Роджер стряхнул с себя руку Честера.
– Пустите меня! Дайте дорогу, надо смыть с себя всю грязь, пока я в силах это сделать. Я все сказал!
Глава третья
Тихо протекли трое суток. В день приезда Херефорда к вечеру пошел снег. Честер и его будущий зять на следующее утро отправились на охоту, но она не задалась и едва не окончилась трагически. Лошадь Вильяма Боучемпа оступилась, сбросила седока и сломала переднюю ногу. Завалив одного оленя, они еще поохотились с борзыми, но, здраво рассудив, свернули травлю и возвратились в относительное тепло замка. Там джентльмены коротали время, сидя за шахматами или играя в карты, пили сдобренное пряностями вино и слушали, как Элизабет играет на лютне.
Подписали брачный контракт, в обсуждении которого Элизабет принимала самое живое участие; все пункты документа она обсуждала столь горячо и продуктивно, что прелаты церкви, присутствовавшие как писцы и свидетели, смотрели на договаривающиеся мужские стороны с нескрываемым изумлением. Если для Честера и Херефорда подобное участие было делом обычным и они либо отклоняли ее мнение, либо соглашались с ним, то епископ Честерский счел нужным прочесть ей длинное наставление об ее не совсем девическом и подобающем поведении. Это ли сказалось, что было сомнительно, поскольку нравоучения епископа за многие годы никакого влияния на Элизабет не имели, или что-то другое возымело действие, Херефорд и Честер решить не могли. Во всяком случае, Элизабет утихомирилась, и жизнь в доме шла спокойно.
На четвертый день еще до полудня из Херефордского замка прискакал полузамерзший, весь заиндевевший курьер. Первой из пакета Херефорд извлек записку матери. Он читал улыбаясь, а когда передавал се Честеру, заметил, что мать прекрасно жила в разлуке с ним два года, а теперь вот соскучилась на следующий день. Второе письмо он просто молча просмотрел, а еще одно быстро повергло его в мрачное настроение. Элизабет молча наблюдала за женихом, не желая расспрашивать его раньше отца, который ждать не стал.

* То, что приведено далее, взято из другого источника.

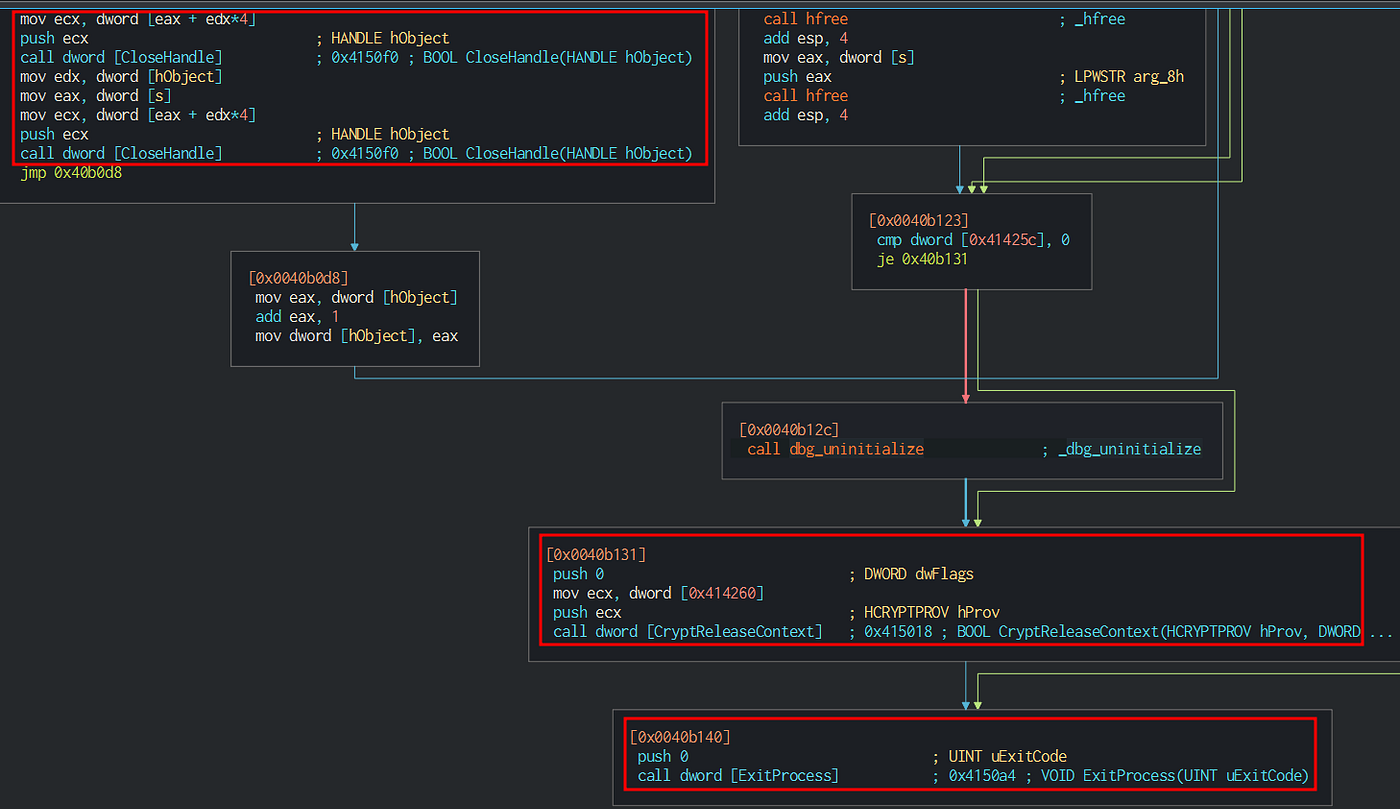Select push 0 beside uExitCode comment
Screen dimensions: 1400x809
[x=662, y=757]
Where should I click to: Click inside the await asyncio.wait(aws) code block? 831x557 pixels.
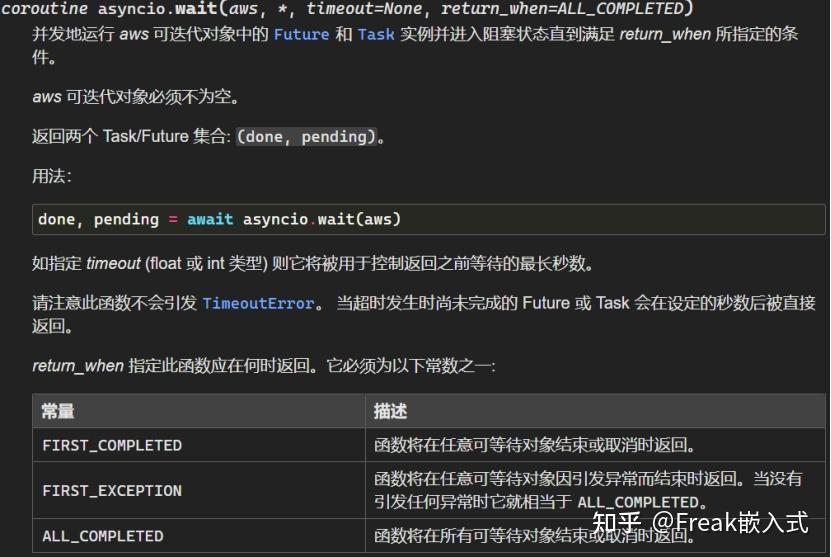tap(429, 219)
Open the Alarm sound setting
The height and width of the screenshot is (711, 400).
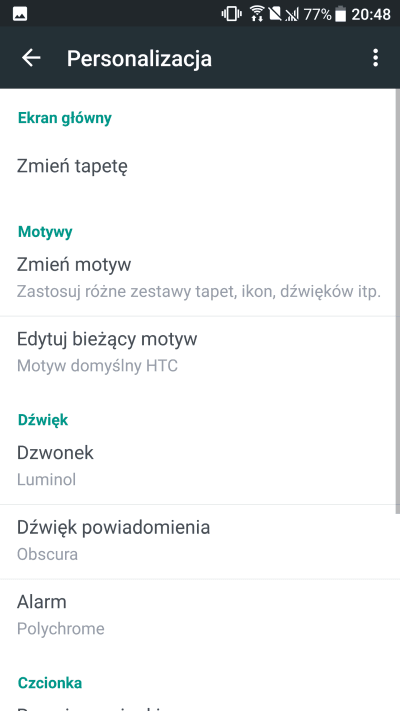(198, 615)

– Ну что там, Роджер? Что так нахмурился?
– Есть от чего, – буркнул Херефорд. – На, прочти.
Он протянул свиток, на котором Честер увидел королевскую печать. Элизабет нетерпеливо переводила глаза с одного на другого: отец тоже помрачнел, а Херефорд, поймав ее взгляд, показал, что она тоже может прочесть.
Честер передал ей дочитать письмо, в которое она всматривалась через его плечо, и глянул на Херефорда.
– Откуда Стефану известно, что ты вернулся? Как он смеет так тебя называть?
– Как смеет! Да потому что прячется за толстыми стенами! – Херефорд задыхался от ярости, которая нарастала в нем по мере того, как он вдумывался в прочитанное. Он вскочил, чуть не плача от негодования. – О Боже, я забью ему в глотку его собственные слова! Он у меня будет глотать эти «легитимные отпрыски», все до единого, потом свои уши, потом – глаза… – Он грохнул по шахматной доске, разбив в кровь руку и разметав шахматные фигурки.
Появившийся в зале епископ торопливо подошел к юноше.
– Смирение, сын мой! Сколько раз я говорил вам, что эта игра – изобретение дьявола. Посмотрите, какую неприязнь она порождает между сыном и отцом!
Херефорд молча ходил по залу, с силой вонзая кулак в ладонь другой руки. Честер тоже не вступил в разговор с богословом и сердито отвернулся.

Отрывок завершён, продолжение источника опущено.